However, if you're feeling motivated and want to try and break this paradigm, I would suggest adding 'Dr.' to your name. Don't worry if you haven't got the credentials to back it up, just tell everyone it's a PhD in something useless like psychology or one of the other black arts. All you need to do is start using pretentious and unnecessarily complex and obscure language in everyday conversation to make it believable.
Further to that, I would suggest 'blowing out' your hair and hitting the tanning booth daily. When coupled with a button-down shirt, some gaudy jewelry and lip gloss, you will be as close to awesome as possible. It helps to use 'street' language as well, especially if you grew up in the ghettoes of Richmond Hill.

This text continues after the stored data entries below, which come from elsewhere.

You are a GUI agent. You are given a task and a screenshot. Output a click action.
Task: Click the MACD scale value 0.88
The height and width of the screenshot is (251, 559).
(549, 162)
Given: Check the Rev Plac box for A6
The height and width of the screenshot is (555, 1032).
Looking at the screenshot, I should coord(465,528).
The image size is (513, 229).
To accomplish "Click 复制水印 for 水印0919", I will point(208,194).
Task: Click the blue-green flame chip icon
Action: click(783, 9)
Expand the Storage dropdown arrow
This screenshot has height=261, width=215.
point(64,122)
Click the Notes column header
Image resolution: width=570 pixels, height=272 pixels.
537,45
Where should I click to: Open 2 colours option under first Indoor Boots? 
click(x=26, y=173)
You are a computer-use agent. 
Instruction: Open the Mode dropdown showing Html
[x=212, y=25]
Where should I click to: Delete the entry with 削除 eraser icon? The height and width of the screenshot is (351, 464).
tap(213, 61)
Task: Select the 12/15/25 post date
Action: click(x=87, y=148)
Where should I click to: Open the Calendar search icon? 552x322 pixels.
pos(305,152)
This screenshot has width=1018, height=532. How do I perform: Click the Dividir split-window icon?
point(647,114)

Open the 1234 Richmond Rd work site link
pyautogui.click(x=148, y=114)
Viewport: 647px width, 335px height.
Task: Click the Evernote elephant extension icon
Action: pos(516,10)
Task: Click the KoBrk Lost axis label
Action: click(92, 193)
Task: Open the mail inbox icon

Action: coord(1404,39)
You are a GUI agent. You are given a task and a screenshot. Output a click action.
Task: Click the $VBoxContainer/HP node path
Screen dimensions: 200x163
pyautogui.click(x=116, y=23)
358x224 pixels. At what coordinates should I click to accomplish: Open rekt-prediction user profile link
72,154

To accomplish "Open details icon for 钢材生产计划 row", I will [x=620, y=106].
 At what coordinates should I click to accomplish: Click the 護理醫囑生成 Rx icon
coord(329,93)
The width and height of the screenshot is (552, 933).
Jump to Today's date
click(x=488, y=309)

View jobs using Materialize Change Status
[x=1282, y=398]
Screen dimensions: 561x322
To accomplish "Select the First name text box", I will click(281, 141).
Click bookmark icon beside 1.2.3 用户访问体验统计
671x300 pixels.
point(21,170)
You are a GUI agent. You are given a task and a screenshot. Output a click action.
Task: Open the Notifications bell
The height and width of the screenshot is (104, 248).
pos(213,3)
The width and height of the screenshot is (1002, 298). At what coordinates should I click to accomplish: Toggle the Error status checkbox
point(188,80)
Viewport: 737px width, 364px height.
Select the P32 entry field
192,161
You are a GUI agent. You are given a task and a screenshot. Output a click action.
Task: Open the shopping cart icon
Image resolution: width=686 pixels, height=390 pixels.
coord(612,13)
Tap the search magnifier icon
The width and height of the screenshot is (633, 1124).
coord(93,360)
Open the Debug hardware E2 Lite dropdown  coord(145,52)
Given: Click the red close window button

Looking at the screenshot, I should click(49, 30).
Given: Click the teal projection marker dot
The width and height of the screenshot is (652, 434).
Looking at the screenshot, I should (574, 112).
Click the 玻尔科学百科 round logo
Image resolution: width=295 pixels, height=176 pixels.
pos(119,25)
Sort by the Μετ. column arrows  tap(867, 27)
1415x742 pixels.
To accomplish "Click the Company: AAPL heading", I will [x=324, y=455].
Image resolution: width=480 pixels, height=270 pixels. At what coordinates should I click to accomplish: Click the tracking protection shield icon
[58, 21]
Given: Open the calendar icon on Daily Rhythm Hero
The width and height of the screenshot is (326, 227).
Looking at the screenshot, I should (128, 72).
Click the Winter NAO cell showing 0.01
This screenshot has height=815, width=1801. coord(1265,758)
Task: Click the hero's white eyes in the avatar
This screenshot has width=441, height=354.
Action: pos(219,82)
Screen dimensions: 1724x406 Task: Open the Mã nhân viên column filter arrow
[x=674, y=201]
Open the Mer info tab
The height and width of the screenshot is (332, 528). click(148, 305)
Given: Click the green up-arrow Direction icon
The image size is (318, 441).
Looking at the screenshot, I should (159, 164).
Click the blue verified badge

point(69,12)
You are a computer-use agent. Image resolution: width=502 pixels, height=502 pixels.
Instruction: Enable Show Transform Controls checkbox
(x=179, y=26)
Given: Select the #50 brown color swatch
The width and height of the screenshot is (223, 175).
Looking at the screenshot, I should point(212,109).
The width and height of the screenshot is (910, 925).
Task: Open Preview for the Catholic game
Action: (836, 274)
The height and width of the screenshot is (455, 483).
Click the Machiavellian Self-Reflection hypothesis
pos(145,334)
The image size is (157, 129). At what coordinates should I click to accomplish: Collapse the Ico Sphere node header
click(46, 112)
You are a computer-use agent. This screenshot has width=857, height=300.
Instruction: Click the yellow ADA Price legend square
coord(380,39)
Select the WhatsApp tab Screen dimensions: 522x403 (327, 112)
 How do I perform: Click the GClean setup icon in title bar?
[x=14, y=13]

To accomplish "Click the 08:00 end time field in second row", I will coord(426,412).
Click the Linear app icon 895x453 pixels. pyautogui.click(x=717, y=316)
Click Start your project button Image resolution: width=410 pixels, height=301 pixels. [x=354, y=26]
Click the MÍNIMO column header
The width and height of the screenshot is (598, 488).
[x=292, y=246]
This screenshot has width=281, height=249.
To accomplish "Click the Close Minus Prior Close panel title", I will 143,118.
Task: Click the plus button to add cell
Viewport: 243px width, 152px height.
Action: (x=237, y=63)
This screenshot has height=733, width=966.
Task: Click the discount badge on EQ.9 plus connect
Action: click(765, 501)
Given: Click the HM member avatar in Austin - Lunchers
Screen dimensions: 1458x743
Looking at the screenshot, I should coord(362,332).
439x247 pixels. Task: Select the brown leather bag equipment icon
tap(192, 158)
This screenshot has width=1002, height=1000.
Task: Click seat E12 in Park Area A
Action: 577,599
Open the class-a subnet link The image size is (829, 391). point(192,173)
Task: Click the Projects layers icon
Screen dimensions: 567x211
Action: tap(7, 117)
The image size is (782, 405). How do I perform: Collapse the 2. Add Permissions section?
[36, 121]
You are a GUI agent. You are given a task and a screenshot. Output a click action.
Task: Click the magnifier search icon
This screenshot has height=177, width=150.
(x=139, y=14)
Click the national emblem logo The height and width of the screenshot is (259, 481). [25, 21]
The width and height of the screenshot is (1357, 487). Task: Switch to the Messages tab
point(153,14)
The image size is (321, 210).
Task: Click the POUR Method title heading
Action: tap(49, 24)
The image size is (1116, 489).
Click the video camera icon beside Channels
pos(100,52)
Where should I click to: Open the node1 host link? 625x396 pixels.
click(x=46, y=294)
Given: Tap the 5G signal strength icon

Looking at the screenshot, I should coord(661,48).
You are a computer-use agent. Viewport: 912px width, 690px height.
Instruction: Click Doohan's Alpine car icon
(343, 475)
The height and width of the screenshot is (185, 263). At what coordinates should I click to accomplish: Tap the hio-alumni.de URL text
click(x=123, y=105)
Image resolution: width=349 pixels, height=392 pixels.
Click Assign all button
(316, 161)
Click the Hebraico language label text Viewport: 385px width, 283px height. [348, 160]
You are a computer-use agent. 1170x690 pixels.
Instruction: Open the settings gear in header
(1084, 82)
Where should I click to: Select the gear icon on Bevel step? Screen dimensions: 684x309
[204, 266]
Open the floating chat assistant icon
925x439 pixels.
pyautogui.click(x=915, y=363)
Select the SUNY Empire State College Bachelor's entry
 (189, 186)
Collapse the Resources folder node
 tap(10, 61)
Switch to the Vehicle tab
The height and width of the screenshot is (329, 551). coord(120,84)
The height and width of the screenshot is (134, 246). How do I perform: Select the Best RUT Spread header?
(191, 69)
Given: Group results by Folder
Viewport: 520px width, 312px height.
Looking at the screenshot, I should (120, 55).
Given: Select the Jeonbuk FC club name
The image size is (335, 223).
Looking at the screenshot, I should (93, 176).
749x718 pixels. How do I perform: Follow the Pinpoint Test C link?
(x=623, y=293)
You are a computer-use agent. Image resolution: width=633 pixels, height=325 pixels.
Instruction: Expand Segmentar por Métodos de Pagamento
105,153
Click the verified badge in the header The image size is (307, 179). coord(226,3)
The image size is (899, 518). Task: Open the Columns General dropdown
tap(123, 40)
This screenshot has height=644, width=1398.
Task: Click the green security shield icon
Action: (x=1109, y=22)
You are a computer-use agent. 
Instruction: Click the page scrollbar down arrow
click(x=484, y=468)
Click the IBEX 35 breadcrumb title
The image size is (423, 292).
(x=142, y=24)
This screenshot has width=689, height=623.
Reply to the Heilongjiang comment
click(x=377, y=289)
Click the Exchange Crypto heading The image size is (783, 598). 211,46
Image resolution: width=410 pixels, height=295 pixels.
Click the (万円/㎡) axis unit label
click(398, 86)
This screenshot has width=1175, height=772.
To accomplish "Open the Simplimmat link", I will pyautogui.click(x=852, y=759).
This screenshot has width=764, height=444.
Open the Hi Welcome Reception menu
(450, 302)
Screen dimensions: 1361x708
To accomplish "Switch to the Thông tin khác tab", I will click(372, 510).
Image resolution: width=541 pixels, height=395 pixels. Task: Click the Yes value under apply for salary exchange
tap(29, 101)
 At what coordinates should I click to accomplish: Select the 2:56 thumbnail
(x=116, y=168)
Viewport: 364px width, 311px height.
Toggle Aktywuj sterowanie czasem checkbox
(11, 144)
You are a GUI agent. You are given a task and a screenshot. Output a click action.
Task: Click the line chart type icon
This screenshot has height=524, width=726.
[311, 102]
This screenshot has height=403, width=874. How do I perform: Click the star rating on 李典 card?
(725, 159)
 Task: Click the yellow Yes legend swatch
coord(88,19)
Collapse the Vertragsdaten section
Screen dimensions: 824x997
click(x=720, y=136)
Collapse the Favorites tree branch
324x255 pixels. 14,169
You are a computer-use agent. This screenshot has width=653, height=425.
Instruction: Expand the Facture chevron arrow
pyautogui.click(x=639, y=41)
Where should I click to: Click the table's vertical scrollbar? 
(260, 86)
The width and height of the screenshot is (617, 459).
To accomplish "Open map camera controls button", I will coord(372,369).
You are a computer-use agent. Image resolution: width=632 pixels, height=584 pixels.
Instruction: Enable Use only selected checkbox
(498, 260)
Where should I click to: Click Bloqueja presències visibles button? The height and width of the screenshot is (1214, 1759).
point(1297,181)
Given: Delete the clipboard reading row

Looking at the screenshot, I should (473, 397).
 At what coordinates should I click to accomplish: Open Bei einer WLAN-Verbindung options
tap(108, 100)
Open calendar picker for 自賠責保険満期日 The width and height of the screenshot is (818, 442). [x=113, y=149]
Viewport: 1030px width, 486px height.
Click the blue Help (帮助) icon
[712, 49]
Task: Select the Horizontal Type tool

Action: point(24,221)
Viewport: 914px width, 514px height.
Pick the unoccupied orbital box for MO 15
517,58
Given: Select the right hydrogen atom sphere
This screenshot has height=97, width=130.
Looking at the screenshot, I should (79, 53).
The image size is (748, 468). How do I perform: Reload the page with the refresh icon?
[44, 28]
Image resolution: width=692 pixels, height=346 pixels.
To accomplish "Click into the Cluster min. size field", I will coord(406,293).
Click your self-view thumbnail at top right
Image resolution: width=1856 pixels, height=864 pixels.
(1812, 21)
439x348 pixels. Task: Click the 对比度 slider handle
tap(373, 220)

You could also buy a Honda Civic and cover it with useless mods that have no effect on performance, like duct-taping a coffee can to your exhaust and slathering your fenders with stickers for performance products you don't have. Check the parking lot of your local Tim Hortons, most of the other people that have followed this advice hang out there listening to hip-hop on Friday and Saturday nights, and I'm sure they're all too eager to discuss thier awesomeness.
Good luck, and good ricing!
Best,
Dr. DAS
___________________
If you can't be good, be careful.
"Hey look, I can make a heart-shape with my hands!!!" So Fucking what? Stop it. You're a douche.
When life gives you lemons, squirt the juice in the eyes of your enemies.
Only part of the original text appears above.